(Stored records)

━━━

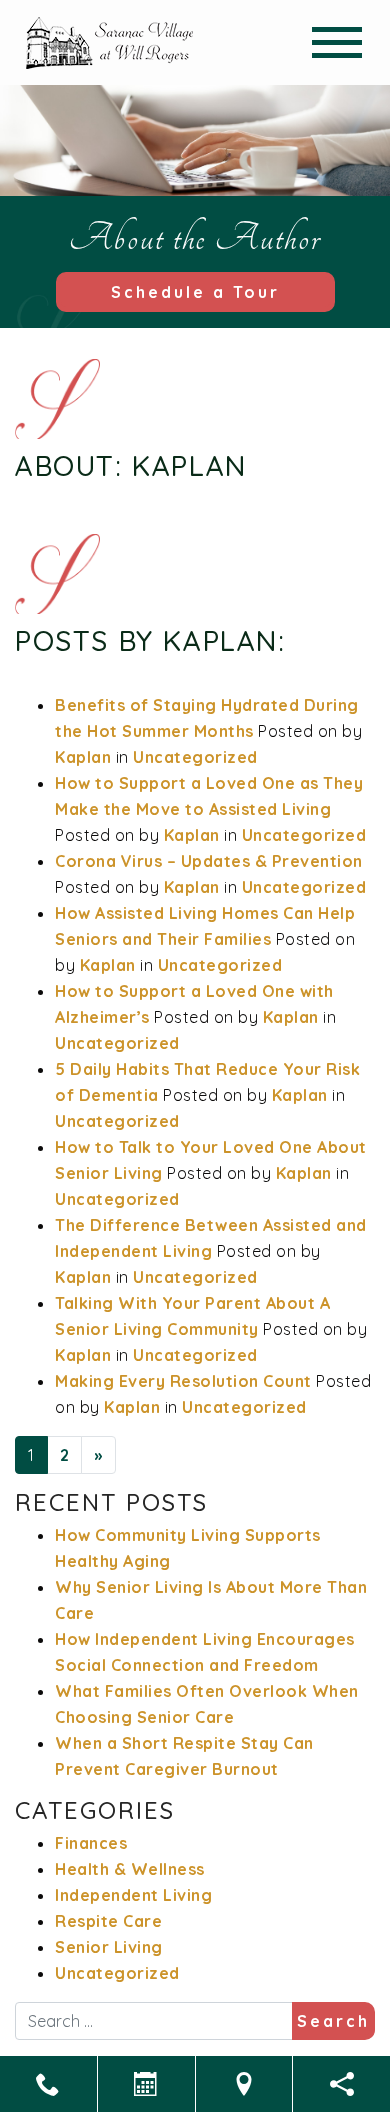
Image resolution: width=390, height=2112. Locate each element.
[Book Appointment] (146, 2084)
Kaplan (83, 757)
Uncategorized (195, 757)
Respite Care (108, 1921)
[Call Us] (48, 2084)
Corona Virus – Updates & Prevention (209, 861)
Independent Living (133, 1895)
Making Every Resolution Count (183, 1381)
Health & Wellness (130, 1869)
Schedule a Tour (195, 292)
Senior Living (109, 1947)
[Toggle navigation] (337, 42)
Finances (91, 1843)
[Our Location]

━━━

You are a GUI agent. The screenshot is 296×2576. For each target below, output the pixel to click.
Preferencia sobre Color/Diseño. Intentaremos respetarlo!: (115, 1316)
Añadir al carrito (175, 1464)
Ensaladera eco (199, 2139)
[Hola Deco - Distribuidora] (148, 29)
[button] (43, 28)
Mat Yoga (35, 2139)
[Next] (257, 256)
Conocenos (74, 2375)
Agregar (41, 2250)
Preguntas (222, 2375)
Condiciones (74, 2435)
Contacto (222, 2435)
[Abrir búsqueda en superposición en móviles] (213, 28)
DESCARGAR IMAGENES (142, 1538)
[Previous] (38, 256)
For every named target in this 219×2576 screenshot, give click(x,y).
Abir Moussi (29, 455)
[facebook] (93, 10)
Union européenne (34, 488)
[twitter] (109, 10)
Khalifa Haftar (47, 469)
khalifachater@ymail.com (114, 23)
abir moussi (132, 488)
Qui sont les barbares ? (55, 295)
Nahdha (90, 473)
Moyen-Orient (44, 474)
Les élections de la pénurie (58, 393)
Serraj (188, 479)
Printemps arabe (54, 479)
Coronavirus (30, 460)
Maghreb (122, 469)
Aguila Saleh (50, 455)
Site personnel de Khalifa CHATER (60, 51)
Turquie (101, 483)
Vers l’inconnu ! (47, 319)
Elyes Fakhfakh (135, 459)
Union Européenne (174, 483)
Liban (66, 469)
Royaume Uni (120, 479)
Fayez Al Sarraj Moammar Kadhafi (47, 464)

━━━

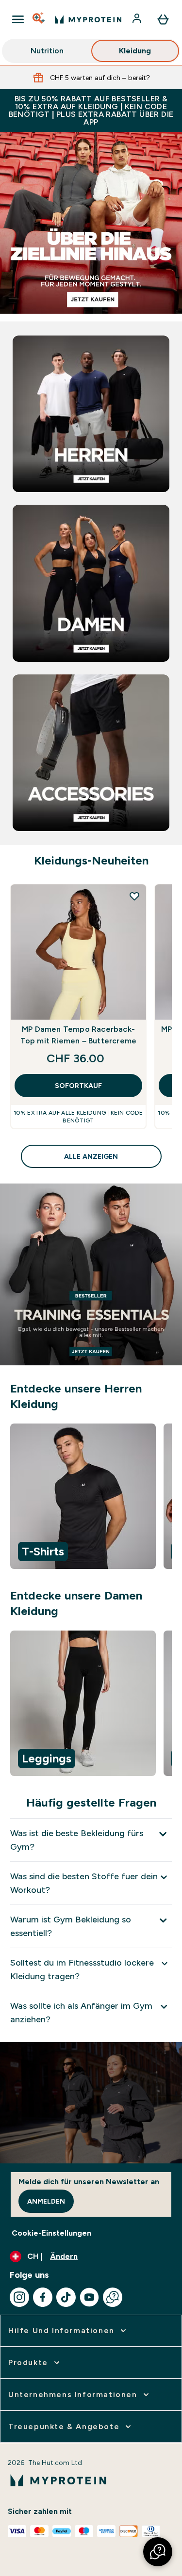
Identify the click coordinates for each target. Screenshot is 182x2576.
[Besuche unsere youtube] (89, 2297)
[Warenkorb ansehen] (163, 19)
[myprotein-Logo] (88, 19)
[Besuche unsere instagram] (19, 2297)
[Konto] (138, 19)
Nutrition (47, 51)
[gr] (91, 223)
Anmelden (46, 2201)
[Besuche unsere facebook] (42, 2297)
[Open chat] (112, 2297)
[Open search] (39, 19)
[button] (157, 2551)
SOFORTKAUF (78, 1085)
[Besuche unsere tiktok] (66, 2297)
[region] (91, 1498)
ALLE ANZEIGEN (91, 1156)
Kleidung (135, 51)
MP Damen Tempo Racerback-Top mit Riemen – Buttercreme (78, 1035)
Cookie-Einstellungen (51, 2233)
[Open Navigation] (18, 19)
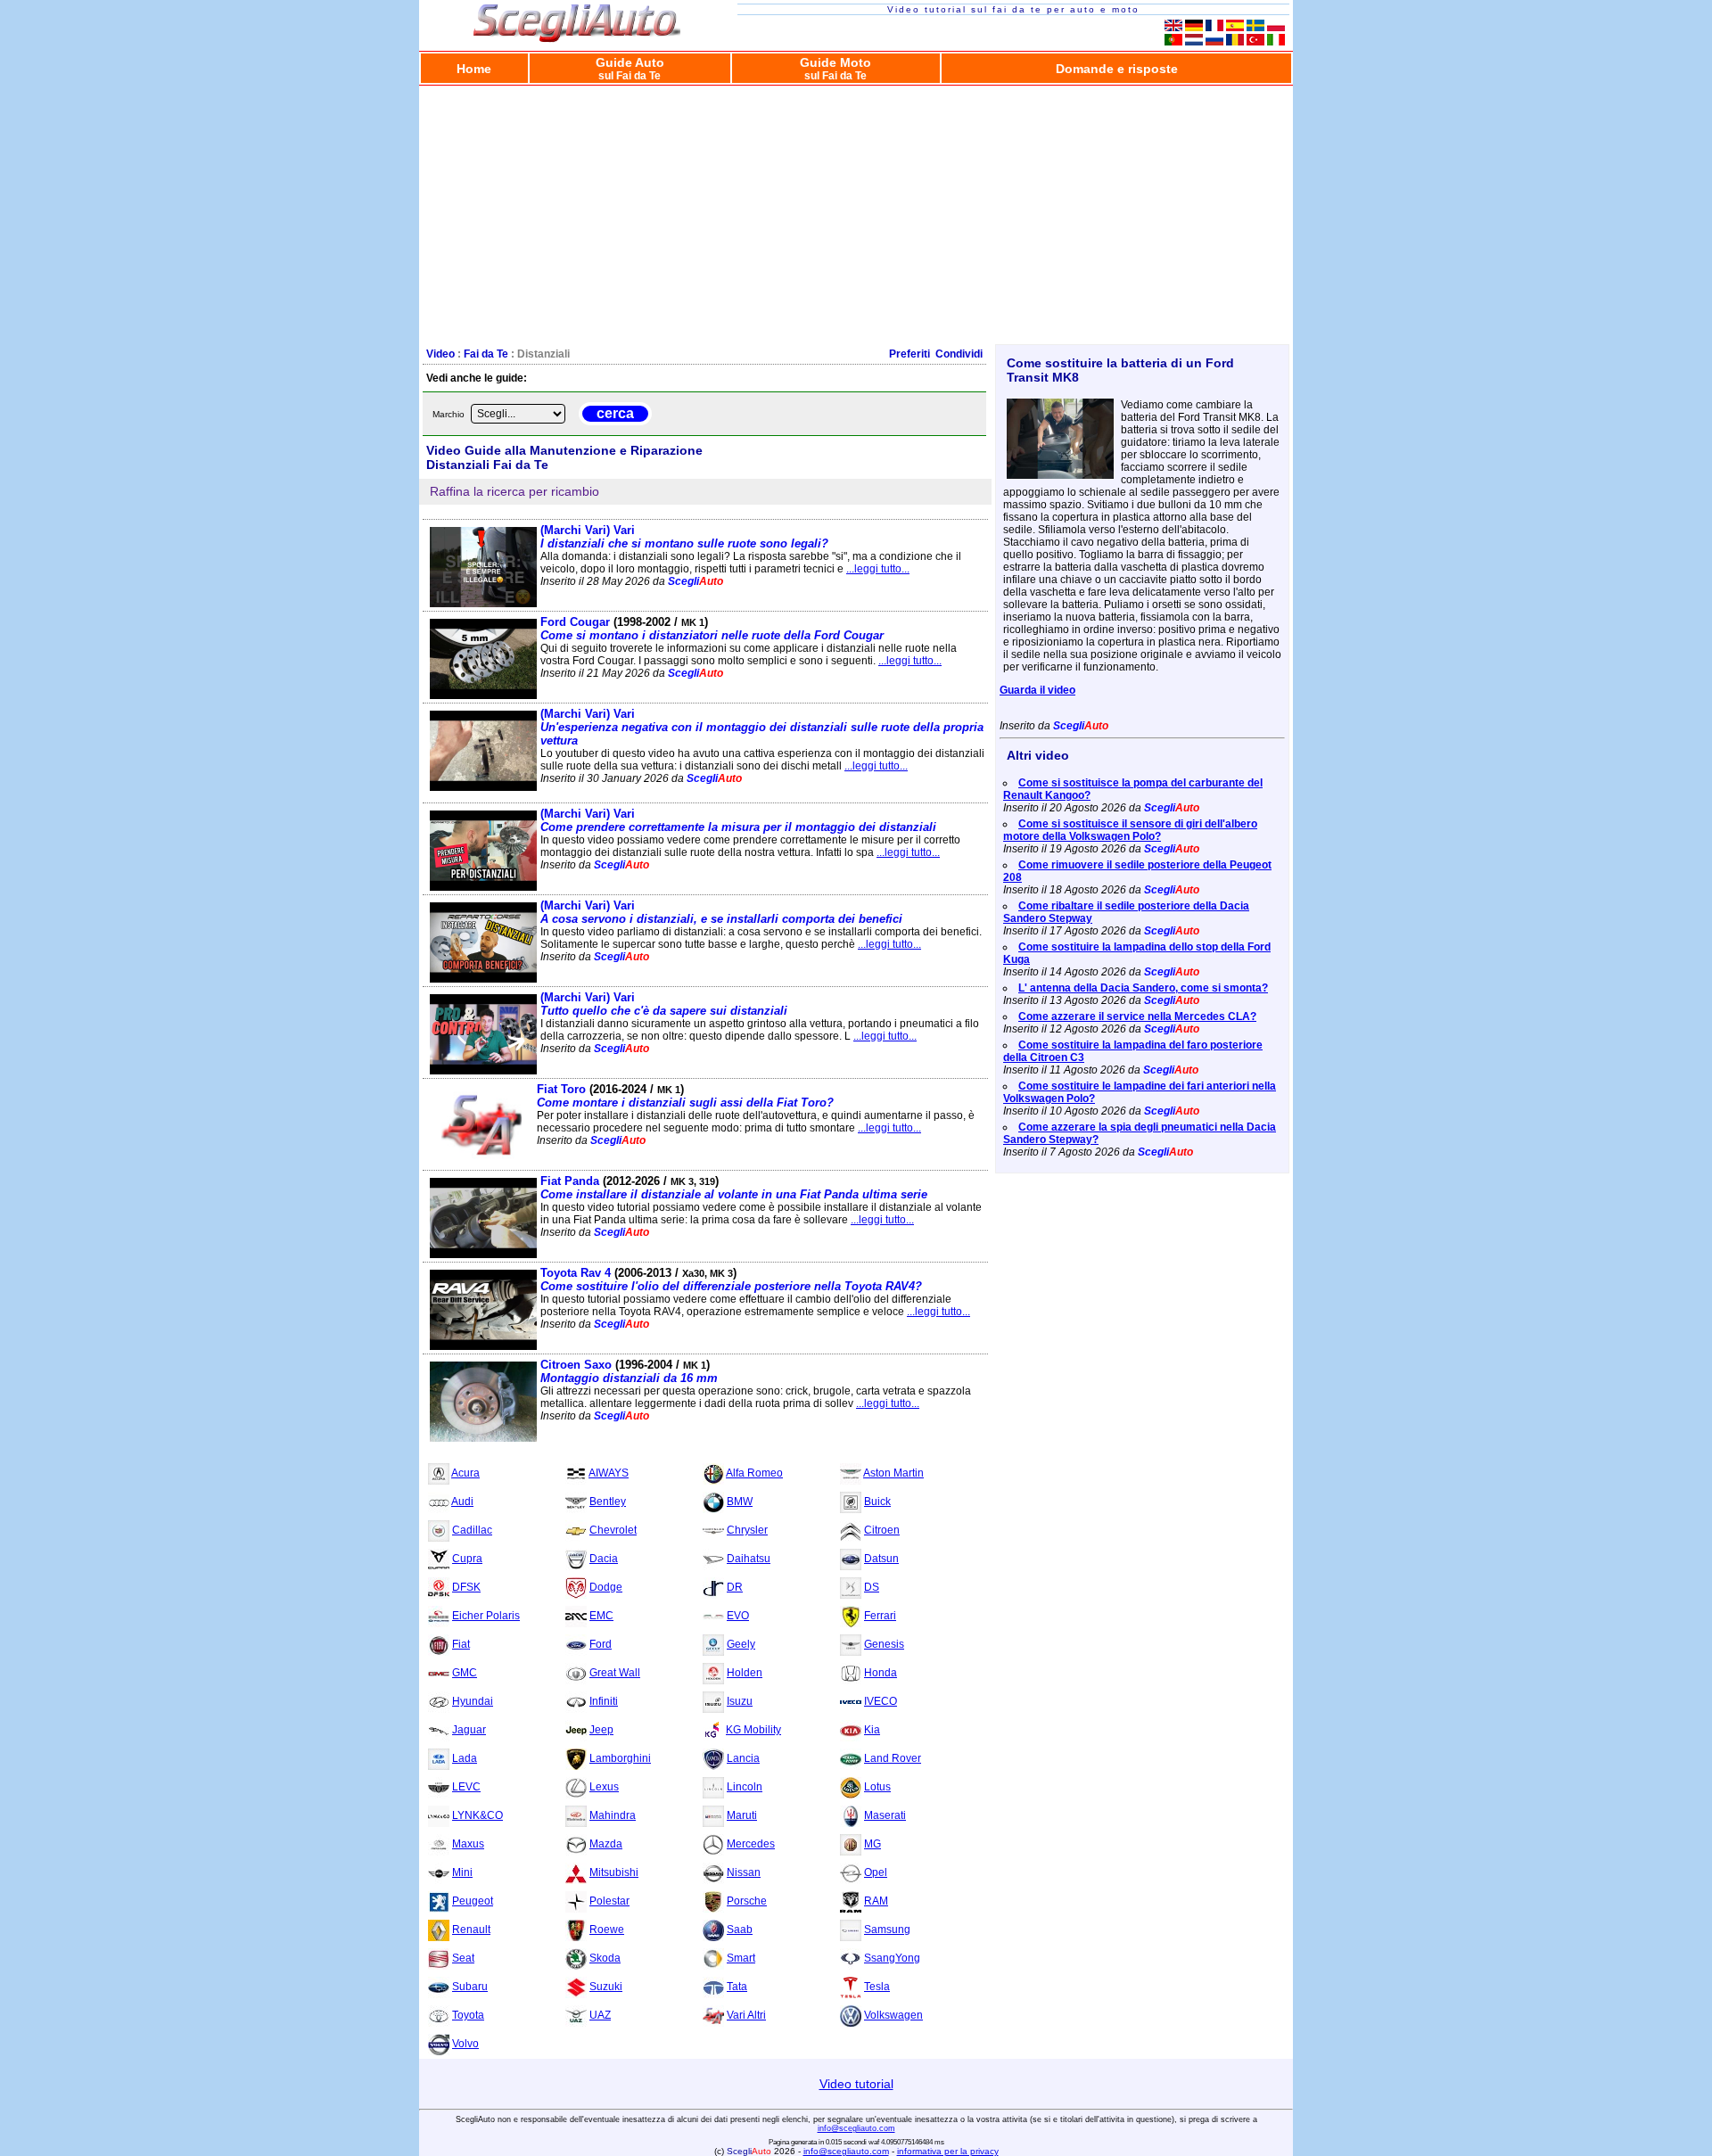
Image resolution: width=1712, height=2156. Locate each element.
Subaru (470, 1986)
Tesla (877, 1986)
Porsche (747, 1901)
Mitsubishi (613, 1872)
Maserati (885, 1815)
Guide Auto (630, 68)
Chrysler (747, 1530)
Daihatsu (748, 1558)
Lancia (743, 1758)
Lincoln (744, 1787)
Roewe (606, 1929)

━━━

#### What you need to do
Reproduce, exactly as they stand in the data above, the lines from the one that holds "Nahdha (90, 473)" to the one that holds "Fayez Al Sarraj Moammar Kadhafi (47, 464)", inclusive.

#### Output for this task
Nahdha (90, 473)
Moyen-Orient (44, 474)
Les élections de la pénurie (58, 393)
Serraj (188, 479)
Printemps arabe (54, 479)
Coronavirus (30, 460)
Maghreb (122, 469)
Aguila Saleh (50, 455)
Site personnel de Khalifa CHATER (60, 51)
Turquie (101, 483)
Vers l’inconnu ! (47, 319)
Elyes Fakhfakh (135, 459)
Union Européenne (174, 483)
Liban (66, 469)
Royaume Uni (120, 479)
Fayez Al Sarraj Moammar Kadhafi (47, 464)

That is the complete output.